→ **WHAT YOU HAVE TO DO**
Return every one of the rows below unchanged, line for line.
-- Start of RAW DATA --
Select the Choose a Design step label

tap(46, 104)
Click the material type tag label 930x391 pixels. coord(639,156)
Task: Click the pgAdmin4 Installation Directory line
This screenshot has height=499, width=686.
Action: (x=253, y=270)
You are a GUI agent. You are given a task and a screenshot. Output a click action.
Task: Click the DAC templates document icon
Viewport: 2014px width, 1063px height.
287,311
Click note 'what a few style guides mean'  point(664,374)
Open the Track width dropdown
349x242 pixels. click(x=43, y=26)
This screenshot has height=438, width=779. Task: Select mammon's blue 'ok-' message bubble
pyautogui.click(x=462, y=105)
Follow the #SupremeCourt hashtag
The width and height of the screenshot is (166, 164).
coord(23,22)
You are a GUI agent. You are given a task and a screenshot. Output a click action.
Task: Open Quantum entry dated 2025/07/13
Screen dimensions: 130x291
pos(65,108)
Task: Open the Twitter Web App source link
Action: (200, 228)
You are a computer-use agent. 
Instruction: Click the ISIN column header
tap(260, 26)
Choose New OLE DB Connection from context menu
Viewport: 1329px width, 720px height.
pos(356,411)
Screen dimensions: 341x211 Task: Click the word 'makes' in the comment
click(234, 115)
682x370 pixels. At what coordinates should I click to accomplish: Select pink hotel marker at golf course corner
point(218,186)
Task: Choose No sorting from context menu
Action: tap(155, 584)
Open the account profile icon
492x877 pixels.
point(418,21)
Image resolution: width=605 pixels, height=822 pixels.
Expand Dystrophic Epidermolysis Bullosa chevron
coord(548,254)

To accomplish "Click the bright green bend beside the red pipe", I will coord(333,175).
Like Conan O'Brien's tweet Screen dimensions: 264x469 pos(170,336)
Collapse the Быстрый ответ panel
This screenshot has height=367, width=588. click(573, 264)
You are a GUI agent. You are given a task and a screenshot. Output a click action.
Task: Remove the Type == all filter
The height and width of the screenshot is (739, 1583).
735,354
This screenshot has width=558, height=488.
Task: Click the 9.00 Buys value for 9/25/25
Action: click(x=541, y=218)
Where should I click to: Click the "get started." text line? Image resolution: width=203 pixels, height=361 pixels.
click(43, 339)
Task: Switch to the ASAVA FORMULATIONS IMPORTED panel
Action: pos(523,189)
-- End of RAW DATA --
→ **THE ANSWER**
Select the Choose a Design step label

tap(46, 104)
Click the material type tag label 930x391 pixels. coord(639,156)
Task: Click the pgAdmin4 Installation Directory line
This screenshot has height=499, width=686.
Action: (x=253, y=270)
You are a GUI agent. You are given a task and a screenshot. Output a click action.
Task: Click the DAC templates document icon
Viewport: 2014px width, 1063px height.
287,311
Click note 'what a few style guides mean'  point(664,374)
Open the Track width dropdown
349x242 pixels. click(x=43, y=26)
This screenshot has height=438, width=779. Task: Select mammon's blue 'ok-' message bubble
pyautogui.click(x=462, y=105)
Follow the #SupremeCourt hashtag
The width and height of the screenshot is (166, 164).
coord(23,22)
You are a GUI agent. You are given a task and a screenshot. Output a click action.
Task: Open Quantum entry dated 2025/07/13
Screen dimensions: 130x291
pos(65,108)
Task: Open the Twitter Web App source link
Action: (200, 228)
You are a computer-use agent. 
Instruction: Click the ISIN column header
tap(260, 26)
Choose New OLE DB Connection from context menu
Viewport: 1329px width, 720px height.
pos(356,411)
Screen dimensions: 341x211 Task: Click the word 'makes' in the comment
click(234, 115)
682x370 pixels. At what coordinates should I click to accomplish: Select pink hotel marker at golf course corner
point(218,186)
Task: Choose No sorting from context menu
Action: tap(155, 584)
Open the account profile icon
492x877 pixels.
point(418,21)
Image resolution: width=605 pixels, height=822 pixels.
Expand Dystrophic Epidermolysis Bullosa chevron
coord(548,254)

To accomplish "Click the bright green bend beside the red pipe", I will coord(333,175).
Like Conan O'Brien's tweet Screen dimensions: 264x469 pos(170,336)
Collapse the Быстрый ответ panel
This screenshot has height=367, width=588. click(573, 264)
You are a GUI agent. You are given a task and a screenshot. Output a click action.
Task: Remove the Type == all filter
The height and width of the screenshot is (739, 1583).
735,354
This screenshot has width=558, height=488.
Task: Click the 9.00 Buys value for 9/25/25
Action: click(x=541, y=218)
Where should I click to: Click the "get started." text line? Image resolution: width=203 pixels, height=361 pixels.
click(43, 339)
Task: Switch to the ASAVA FORMULATIONS IMPORTED panel
Action: pos(523,189)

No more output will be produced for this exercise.